Fancy a long weekend in Munich? Here’s our essential guide to this most Mediterranean of German cities…
Getting to Munich
Munich Airport is Germany’s second busiest airport and there are several direct flights to the city from around the UK. Lufthansa operates flights from Heathrow, Manchester and Birmingham, while easyJet runs flights between Munich and London (to Luton, Stansted and Gatwick), Manchester and Edinburgh. What’s more, the journey time is only around 2-3 hours – so you won’t waste much of your precious long weekend sitting in an aeroplane.
Once you’re in Munich, the public transport system makes it very easy to get around. The s-bahn (suburban) and u-bahn (underground) trains run across the city, and the S1 and S8 trains connect the airport to the city centre.

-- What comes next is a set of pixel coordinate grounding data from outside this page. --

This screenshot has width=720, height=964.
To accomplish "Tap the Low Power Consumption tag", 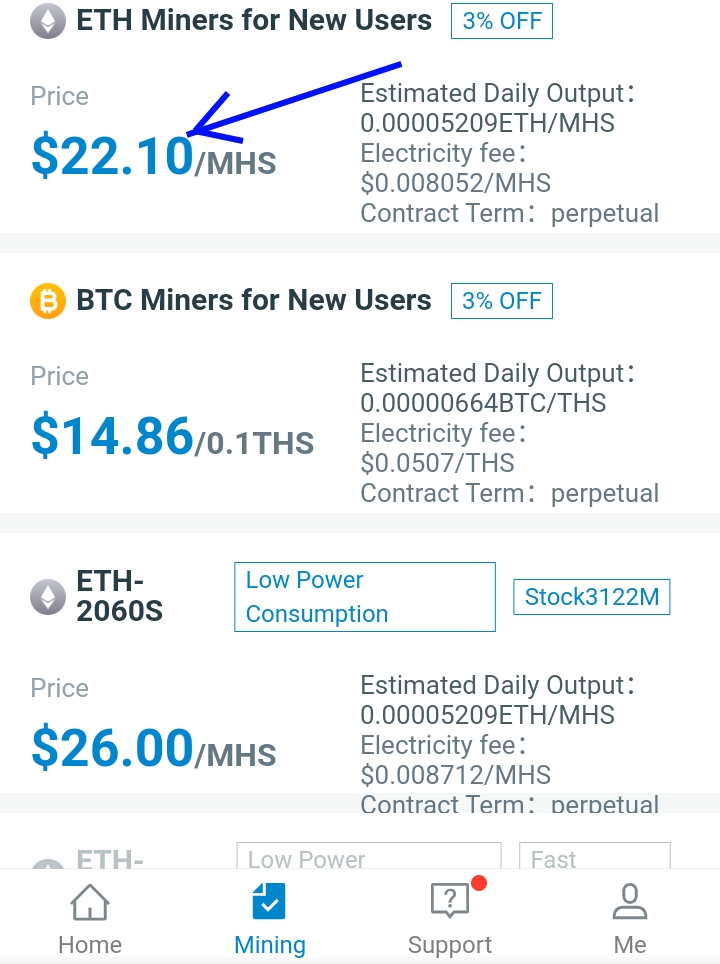I will [364, 597].
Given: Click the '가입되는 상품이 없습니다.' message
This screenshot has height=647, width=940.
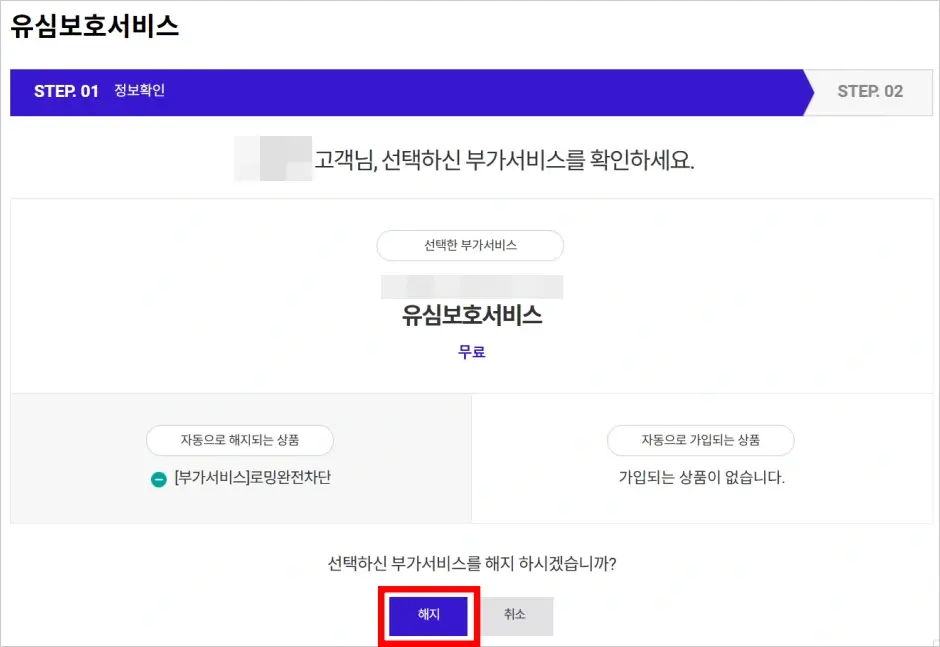Looking at the screenshot, I should pos(701,478).
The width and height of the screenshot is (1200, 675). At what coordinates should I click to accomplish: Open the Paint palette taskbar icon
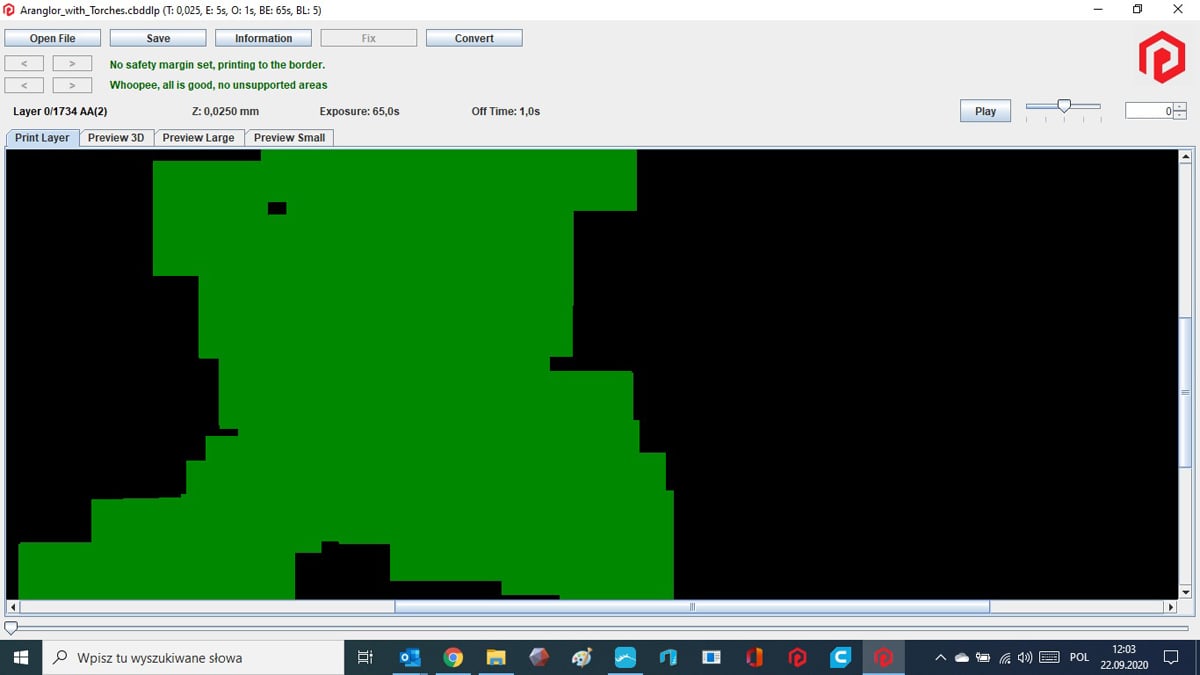point(582,657)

First, head to Marienplatz to see the Neues Rathaus – New Town Hall – which is one of the city’s most iconic buildings. Its Gothic facade is captivating, but its Glockenspiel is what draws the crowds. Every day at 11am, watch as the Glockenspiel’s statues and bells come to life to tell a tale from local history: in summer, there are also shows at noon and 5pm.
Just a short walk away from Marienplatz is the Frauenkirche, whose two dome-shaped spires are an iconic part of the city’s skyline. First built in the 15th century, this church was bombed in World War Two but was lovingly recreated in the post-war period.
For a slice of local history with a beer on the side, visit the Hofbrauhaus. Probably the world’s most famous beer hall, it dates back to the 1600s and its ballroom is famous for being the site of the first meeting of the Nazi Party in 1920. Or if you’re craving a dose of European Art, the Alte Pinakothek is renowned for its excellent collection of paintings by the Old Masters.
Elsewhere the BMW-Welt and Museum is a car-lover’s dream come true: a museum/showroom dedicated to BMW vehicles. And to rest your legs after a long day of sightseeing, the lush English Garden – one of Europe’s biggest parks – offers a beautiful, serene place to relax in the city.
Eating and drinking in Munich
Munich is a beer-drinker’s paradise. To truly experience the city’s favourite tipple at its best, visit in October for Oktoberfest, the historic festival which involves a whole lot of drinking and very little else. There’s no shortage of traditional beer halls where you can try famous local brews like Paulaner, Löwenbräu and Augustiner. But the city’s also got a vibrant cafe and bar culture too, and it’s just as easy to get a coffee or cocktail to drink outside on a hot summer’s day as a stein of beer.